Ci giunge in redazione un comunicato stampa del consigliere comunale del PdL, Arcangelo Marro. L’architetto esamina gli scenari che aspettano il maggiore partito di maggioranza alla luce dei risultati elettorali delle recentissime Amministrative, spostando l’attenzione poi su Cerignola e sui passi da intraprendere per riorganizzare il Pdl stesso.

L’ultima tornata elettorale dovrebbe farci riflettere. Su ben undici amministrazioni comunali chiamate alle urne, soltanto in tre comuni ha vinto il Pdl. Non dobbiamo nasconderci dietro ad un dito poiché bisogna palesemente riconoscere che il Popolo della Libertà sta attraversando un periodo di crisi. Urge mettere in atto un’organizzazione che in fondo non c’è mai stata non solo a livello cittadino ma anche e soprattutto a livello nazionale. Apprezzo, per esempio, la nomina di Alfano a coordinatore unico così come apprezzo la volontà di intraprendere quanto prima la realizzazione di congressi nazionali ma non c’è più tempo da perdere, anche a Cerignola: bisognerebbe addirittura riuscire ad anticipare i tempi, bisognerebbe creare dei congressi che, seppur non ufficiali, possano servire al partito per iniziare ad intraprendere i primi passi su una strada che altrimenti potrebbe rivelarsi catastrofica. Un ruolo importante dovrà essere giocato dalla comunicazione: bisognerà utilizzare qualsiasi mezzo di comunicazione per far conoscere alla città quelli che sono i nostri programmi, bisognerà utilizzare l’importantissimo strumento del comizio al fine di parlare alla città costantemente, per far capire alla gente che non siamo un partito in via d’estinzione. Ancora,  bisognerà riconquistare il cuore e la fiducia delle persone in qualsiasi modo perché non dobbiamo rischiare di rimanere soltanto un gruppo di simpatizzanti ma un vero partito, e non un partito degli eletti. L’unico modo per riuscirci, è riuscire a trovare la coesione e disciplina. Molto spesso si fa l’errore di confondere, o meglio, di far coincidere il Pdl con l’intera amministrazione comunale. Il Pdl è certamente il partito di maggioranza ma deve essere soprattutto un organo critico e propositivo nei confronti dell’amministrazione stessa.
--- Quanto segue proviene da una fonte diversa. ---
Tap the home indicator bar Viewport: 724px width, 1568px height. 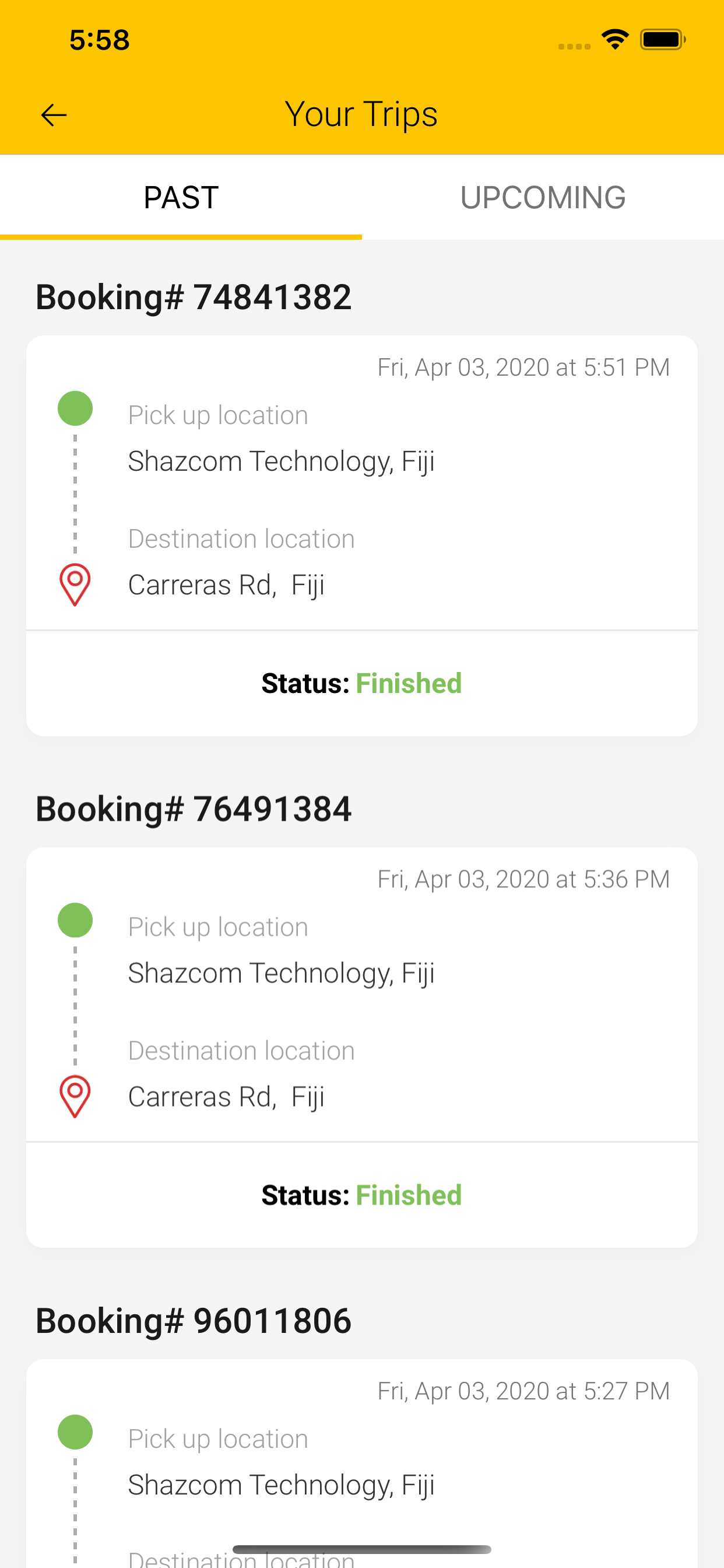click(x=361, y=1549)
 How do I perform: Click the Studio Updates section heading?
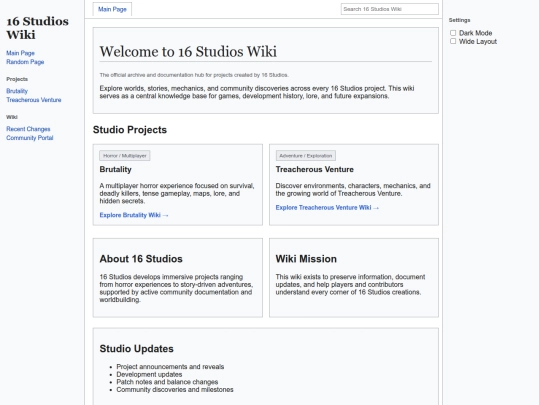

Ricordiamo infine che tra meno di 2 anni saremo richiamati alle urne per le elezioni provinciali e sarà soprattutto in quel caso che non dovremo farci cogliere impreparati. Apprezzo molto il lavoro che Michele Distefano e Romano D’Antonio stanno facendo: hanno nominato un direttivo, hanno promosso numerosi incontri ed avuto un ruolo fondamentale nella risoluzione della crisi, credo tuttavia sia necessario nominare un coordinatore unico. Inoltre, sarebbe opportuno“partorire” subito i nomi dei rappresentanti per le prossime elezioni provinciali poiché ritengo sia contro produttivo ridursi all’ultimo minuto; i candidati devono farsi conoscere dalla città, presentare i propri programmi e, preferibilmente, dovranno essere tutte le persone vicine al partito a scegliere i propri rappresentanti che non dovranno essere imposti dall’alto come accaduto fin ora. Le primarie? Perché no. L’importante è che venga tutelato sempre l’interesse della nostra città e quello dell’intera capitanata.